## PROBLEM TO WORK ON
Without adding or dropping anything, copy the entries below.

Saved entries
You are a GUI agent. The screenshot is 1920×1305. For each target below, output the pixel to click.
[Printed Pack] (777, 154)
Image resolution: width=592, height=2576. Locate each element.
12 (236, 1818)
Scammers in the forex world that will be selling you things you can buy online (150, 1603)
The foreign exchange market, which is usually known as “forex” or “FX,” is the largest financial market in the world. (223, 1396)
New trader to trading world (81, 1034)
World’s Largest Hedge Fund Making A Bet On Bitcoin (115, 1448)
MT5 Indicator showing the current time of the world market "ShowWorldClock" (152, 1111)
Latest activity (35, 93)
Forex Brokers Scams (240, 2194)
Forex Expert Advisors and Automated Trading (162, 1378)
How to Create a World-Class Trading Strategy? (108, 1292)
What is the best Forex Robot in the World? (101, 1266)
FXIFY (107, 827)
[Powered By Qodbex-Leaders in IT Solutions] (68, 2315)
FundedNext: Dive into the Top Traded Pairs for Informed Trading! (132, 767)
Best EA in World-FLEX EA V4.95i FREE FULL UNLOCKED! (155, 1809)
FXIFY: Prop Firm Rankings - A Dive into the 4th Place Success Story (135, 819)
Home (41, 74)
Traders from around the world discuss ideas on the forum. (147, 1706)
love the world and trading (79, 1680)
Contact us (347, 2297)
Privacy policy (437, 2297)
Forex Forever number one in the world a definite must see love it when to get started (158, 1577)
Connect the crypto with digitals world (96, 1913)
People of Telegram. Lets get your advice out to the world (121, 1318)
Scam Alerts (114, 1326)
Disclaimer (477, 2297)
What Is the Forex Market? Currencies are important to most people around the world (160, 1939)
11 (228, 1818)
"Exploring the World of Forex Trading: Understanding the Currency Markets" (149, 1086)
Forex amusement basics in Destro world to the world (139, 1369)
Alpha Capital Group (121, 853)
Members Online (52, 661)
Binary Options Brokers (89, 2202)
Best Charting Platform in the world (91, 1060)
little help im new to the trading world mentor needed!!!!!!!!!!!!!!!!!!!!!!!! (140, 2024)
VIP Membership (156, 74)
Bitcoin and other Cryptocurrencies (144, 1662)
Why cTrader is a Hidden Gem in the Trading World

## SOLUTION TO THIS EXERCISE
You are a GUI agent. The screenshot is 1920×1305. For each target below, output the pixel to click.
[Printed Pack] (777, 154)
Image resolution: width=592, height=2576. Locate each element.
12 (236, 1818)
Scammers in the forex world that will be selling you things you can buy online (150, 1603)
The foreign exchange market, which is usually known as “forex” or “FX,” is the largest financial market in the world. (223, 1396)
New trader to trading world (81, 1034)
World’s Largest Hedge Fund Making A Bet On Bitcoin (115, 1448)
MT5 Indicator showing the current time of the world market "ShowWorldClock" (152, 1111)
Latest activity (35, 93)
Forex Brokers Scams (240, 2194)
Forex Expert Advisors and Automated Trading (162, 1378)
How to Create a World-Class Trading Strategy? (108, 1292)
What is the best Forex Robot in the World? (101, 1266)
FXIFY (107, 827)
[Powered By Qodbex-Leaders in IT Solutions] (68, 2315)
FundedNext: Dive into the Top Traded Pairs for Informed Trading! (132, 767)
Best EA in World-FLEX EA V4.95i FREE FULL UNLOCKED! (155, 1809)
FXIFY: Prop Firm Rankings - A Dive into the 4th Place Success Story (135, 819)
Home (41, 74)
Traders from around the world discuss ideas on the forum. (147, 1706)
love the world and trading (79, 1680)
Contact us (347, 2297)
Privacy policy (437, 2297)
Forex Forever number one in the world a definite must see love it when to get started (158, 1577)
Connect the crypto with digitals world (96, 1913)
People of Telegram. Lets get your advice out to the world (121, 1318)
Scam Alerts (114, 1326)
Disclaimer (477, 2297)
What Is the Forex Market? Currencies are important to most people around the world (160, 1939)
11 (228, 1818)
"Exploring the World of Forex Trading: Understanding the Currency Markets" (149, 1086)
Forex amusement basics in Destro world to the world (139, 1369)
Alpha Capital Group (121, 853)
Members Online (52, 661)
Binary Options Brokers (89, 2202)
Best Charting Platform in the world (91, 1060)
little help im new to the trading world mentor needed!!!!!!!!!!!!!!!!!!!!!!!! (140, 2024)
VIP Membership (156, 74)
Bitcoin and other Cryptocurrencies (144, 1662)
Why cTrader is a Hidden Gem in the Trading World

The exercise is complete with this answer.